Bisognava poi effettuare un nuovo controllo di corrispondenza tra le bozze in colonna e quelle in pagina, per assicurarsi che le correzioni fossero state eseguite. Bisognava assicurarsi che il tutto corrispondesse col menabò. E ovviamente si rileggeva il testo per assicurarsi che non ci fossero ulteriori errori.

La stampa non avveniva in rotativa, ma su macchina piana a fogli separati.

Su ogni facciata del foglio venivano stampate varie pagine, ad esempio 16, disposte in maniera tale che una volta ripiegato il foglio e tagliati i bordi le pagine si sarebbero disposte secondo la loro numerazione. La stampa avveniva separatamente per le due facciate: prima su quella chiamata bianca per tutta la tiratura, poi su quella chiamata volta.

Esisteva già la stampa offset. Qui le righe in piombo si usavano per stampare su cellophane o carta velina trasparente. I titoli venivano realizzati su pellicola con piccole macchine fotocompositrici.

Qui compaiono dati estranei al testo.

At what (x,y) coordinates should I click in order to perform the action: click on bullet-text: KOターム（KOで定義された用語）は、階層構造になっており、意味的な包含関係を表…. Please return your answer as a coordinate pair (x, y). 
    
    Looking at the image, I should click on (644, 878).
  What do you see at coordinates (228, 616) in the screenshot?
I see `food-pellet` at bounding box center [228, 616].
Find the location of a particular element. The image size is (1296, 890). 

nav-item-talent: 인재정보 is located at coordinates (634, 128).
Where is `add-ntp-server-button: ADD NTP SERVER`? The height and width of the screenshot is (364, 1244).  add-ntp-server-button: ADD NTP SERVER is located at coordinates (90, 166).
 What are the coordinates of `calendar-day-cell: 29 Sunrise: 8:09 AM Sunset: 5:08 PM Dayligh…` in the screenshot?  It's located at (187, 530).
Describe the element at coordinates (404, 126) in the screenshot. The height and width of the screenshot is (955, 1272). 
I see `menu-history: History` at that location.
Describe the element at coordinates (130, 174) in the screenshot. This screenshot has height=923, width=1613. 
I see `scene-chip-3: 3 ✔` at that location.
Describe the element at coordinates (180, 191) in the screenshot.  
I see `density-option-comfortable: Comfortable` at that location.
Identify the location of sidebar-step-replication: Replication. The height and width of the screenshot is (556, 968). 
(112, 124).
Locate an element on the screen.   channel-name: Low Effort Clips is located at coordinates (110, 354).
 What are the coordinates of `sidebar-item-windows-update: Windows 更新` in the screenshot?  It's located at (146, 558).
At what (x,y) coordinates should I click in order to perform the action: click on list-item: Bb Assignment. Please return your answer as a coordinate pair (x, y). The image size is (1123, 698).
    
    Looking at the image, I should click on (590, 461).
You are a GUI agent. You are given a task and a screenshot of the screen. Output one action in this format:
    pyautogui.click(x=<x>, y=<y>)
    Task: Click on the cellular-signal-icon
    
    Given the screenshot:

Anche le illustrazioni erano su pellicola.

La fase successiva era quella del montaggio, che avveniva in un’apposita stanza dotata di tavoli luminosi.

Per le immagini a colori, l’apposito reparto doveva approntare quattro cliché diversi.

Il foglio trasparente col materiale montato serviva per impressionare le lastre di alluminio destinate alla macchina stampatrice.

Lo sviluppo della lastra veniva fatto a mano in apposite vasche. La lastra andava asciugata nella centrifuga e poi laccata a mano.

Le quattro lastre per stampa a colori venivano montate a mano nella macchina per la stampa offset quadricolore. E a mano si caricava l’inchiostro.

Bisognava poi procedere alla registrazione ossia a regolare la macchina in maniera tale da sovrapporre alla perfezione le varie stampe colorate. Nonché bisognava regolare, sempre manualmente, la quantità di inchiostro per avere un’inchiostratura omogenea (oggi anche queste operazioni possono essere svolte in automatico grazie ai sensori collegati a un computer).

La macchina in questione non era una rotativa e stampava su fogli singoli. Nelle rotative propriamente dette la carta è in bobina. 

Si passa poi al reparto legatoria, dove una macchina eseguiva le varie pieghe per arrivare al formato del libro.

I vari fascicoli venivano ordinati, a catena di montaggio, inviati alle cucitrici automatiche e poi alla macchina brossuratrice, che spalmava la colla e aggiungeva la copertina di cartoncino.

Quando la colla era asciutta il libro passava sotto la taglierina trilaterale per il raffilo, in due fasi.

La prima copia veniva mostrata all’editore. Il libro arrivava poi nelle librerie dove veniva comprato da un giovane acquirente.

Fine.

In 11 anni il documentario ha totalizzato 12 mila visualizzazioni.

Pochi commenti, alcuni dei quali su una questione interessante: nel filmato si dice che i quattro colori della quadricromia sono giallo, rosso, blu e nero.

Ma oggi si parla di giallo, magenta, ciano e nero.

Sono cambiati i colori? 

No, è semplicemente cambiata la terminologia. 

I colori sono gli stessi che usiamo ancora oggi, anche nelle stampanti per computer. Ma all’epoca i tipografi chiamavano blu il ciano e rosso il magenta, mentre i nomi corretti erano in uso solo tra i fotografi. Lo spiega nei commenti lo stesso utente che ha caricato il video.